──────── PROVIDED DATA
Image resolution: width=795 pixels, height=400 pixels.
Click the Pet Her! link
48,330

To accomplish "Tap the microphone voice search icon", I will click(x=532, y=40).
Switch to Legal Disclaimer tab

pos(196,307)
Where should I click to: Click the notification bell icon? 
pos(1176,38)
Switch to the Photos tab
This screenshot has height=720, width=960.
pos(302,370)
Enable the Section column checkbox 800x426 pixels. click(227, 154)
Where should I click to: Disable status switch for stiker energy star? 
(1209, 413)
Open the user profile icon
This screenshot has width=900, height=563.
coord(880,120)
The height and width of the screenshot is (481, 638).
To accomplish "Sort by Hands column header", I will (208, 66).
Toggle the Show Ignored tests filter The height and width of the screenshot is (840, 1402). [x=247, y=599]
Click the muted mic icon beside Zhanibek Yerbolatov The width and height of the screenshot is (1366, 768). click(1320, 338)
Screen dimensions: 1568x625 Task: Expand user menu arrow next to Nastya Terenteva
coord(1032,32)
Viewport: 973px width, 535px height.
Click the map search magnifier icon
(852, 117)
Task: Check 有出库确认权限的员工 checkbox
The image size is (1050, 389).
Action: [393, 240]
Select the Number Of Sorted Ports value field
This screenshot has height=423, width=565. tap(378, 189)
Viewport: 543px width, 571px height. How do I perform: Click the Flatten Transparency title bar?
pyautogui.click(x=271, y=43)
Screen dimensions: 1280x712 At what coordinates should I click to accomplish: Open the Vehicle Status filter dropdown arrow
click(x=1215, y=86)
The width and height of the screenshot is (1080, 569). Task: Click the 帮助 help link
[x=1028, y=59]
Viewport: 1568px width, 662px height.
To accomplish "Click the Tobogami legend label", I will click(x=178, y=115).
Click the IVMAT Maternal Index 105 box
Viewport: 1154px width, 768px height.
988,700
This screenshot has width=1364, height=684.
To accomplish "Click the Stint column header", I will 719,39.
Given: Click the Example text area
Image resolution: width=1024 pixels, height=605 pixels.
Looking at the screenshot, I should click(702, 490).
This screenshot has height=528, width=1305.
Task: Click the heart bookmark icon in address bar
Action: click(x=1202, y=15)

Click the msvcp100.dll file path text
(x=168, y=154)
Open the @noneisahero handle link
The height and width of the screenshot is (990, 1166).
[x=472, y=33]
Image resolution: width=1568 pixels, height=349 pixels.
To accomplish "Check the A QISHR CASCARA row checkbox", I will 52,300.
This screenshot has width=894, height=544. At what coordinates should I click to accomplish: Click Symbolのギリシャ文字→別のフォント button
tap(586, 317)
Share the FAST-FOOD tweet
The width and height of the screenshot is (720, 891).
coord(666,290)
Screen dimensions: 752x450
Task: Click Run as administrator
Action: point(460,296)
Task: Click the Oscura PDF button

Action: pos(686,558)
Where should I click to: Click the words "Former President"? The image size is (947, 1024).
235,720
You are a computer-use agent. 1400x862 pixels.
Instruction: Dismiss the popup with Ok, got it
────────────────
| WRITTEN INSTRUCTION |
Write out every line of the records above as a JSON list of strings, one string per line, leaving out the blank lines.

| OUTPUT BELOW |
[
  "Image resolution: width=795 pixels, height=400 pixels.",
  "Click the Pet Her! link",
  "48,330",
  "To accomplish \"Tap the microphone voice search icon\", I will click(x=532, y=40).",
  "Switch to Legal Disclaimer tab",
  "pos(196,307)",
  "Where should I click to: Click the notification bell icon? ",
  "pos(1176,38)",
  "Switch to the Photos tab",
  "This screenshot has height=720, width=960.",
  "pos(302,370)",
  "Enable the Section column checkbox 800x426 pixels. click(227, 154)",
  "Where should I click to: Disable status switch for stiker energy star? ",
  "(1209, 413)",
  "Open the user profile icon",
  "This screenshot has width=900, height=563.",
  "coord(880,120)",
  "The height and width of the screenshot is (481, 638).",
  "To accomplish \"Sort by Hands column header\", I will (208, 66).",
  "Toggle the Show Ignored tests filter The height and width of the screenshot is (840, 1402). [x=247, y=599]",
  "Click the muted mic icon beside Zhanibek Yerbolatov The width and height of the screenshot is (1366, 768). click(1320, 338)",
  "Screen dimensions: 1568x625 Task: Expand user menu arrow next to Nastya Terenteva",
  "coord(1032,32)",
  "Viewport: 973px width, 535px height.",
  "Click the map search magnifier icon",
  "(852, 117)",
  "Task: Check 有出库确认权限的员工 checkbox",
  "The image size is (1050, 389).",
  "Action: [393, 240]",
  "Select the Number Of Sorted Ports value field",
  "This screenshot has height=423, width=565. tap(378, 189)",
  "Viewport: 543px width, 571px height. How do I perform: Click the Flatten Transparency title bar?",
  "pyautogui.click(x=271, y=43)",
  "Screen dimensions: 1280x712 At what coordinates should I click to accomplish: Open the Vehicle Status filter dropdown arrow",
  "click(x=1215, y=86)",
  "The width and height of the screenshot is (1080, 569). Task: Click the 帮助 help link",
  "[x=1028, y=59]",
  "Viewport: 1568px width, 662px height.",
  "To accomplish \"Click the Tobogami legend label\", I will click(x=178, y=115).",
  "Click the IVMAT Maternal Index 105 box",
  "Viewport: 1154px width, 768px height.",
  "988,700",
  "This screenshot has width=1364, height=684.",
  "To accomplish \"Click the Stint column header\", I will 719,39.",
  "Given: Click the Example text area",
  "Image resolution: width=1024 pixels, height=605 pixels.",
  "Looking at the screenshot, I should click(702, 490).",
  "This screenshot has height=528, width=1305.",
  "Task: Click the heart bookmark icon in address bar",
  "Action: click(x=1202, y=15)",
  "Click the msvcp100.dll file path text",
  "(x=168, y=154)",
  "Open the @noneisahero handle link",
  "The height and width of the screenshot is (990, 1166).",
  "[x=472, y=33]",
  "Image resolution: width=1568 pixels, height=349 pixels.",
  "To accomplish \"Check the A QISHR CASCARA row checkbox\", I will 52,300.",
  "This screenshot has width=894, height=544. At what coordinates should I click to accomplish: Click Symbolのギリシャ文字→別のフォント button",
  "tap(586, 317)",
  "Share the FAST-FOOD tweet",
  "The width and height of the screenshot is (720, 891).",
  "coord(666,290)",
  "Screen dimensions: 752x450",
  "Task: Click Run as administrator",
  "Action: point(460,296)",
  "Task: Click the Oscura PDF button",
  "Action: pos(686,558)",
  "Where should I click to: Click the words \"Former President\"? The image size is (947, 1024).",
  "235,720",
  "You are a computer-use agent. 1400x862 pixels.",
  "Instruction: Dismiss the popup with Ok, got it"
]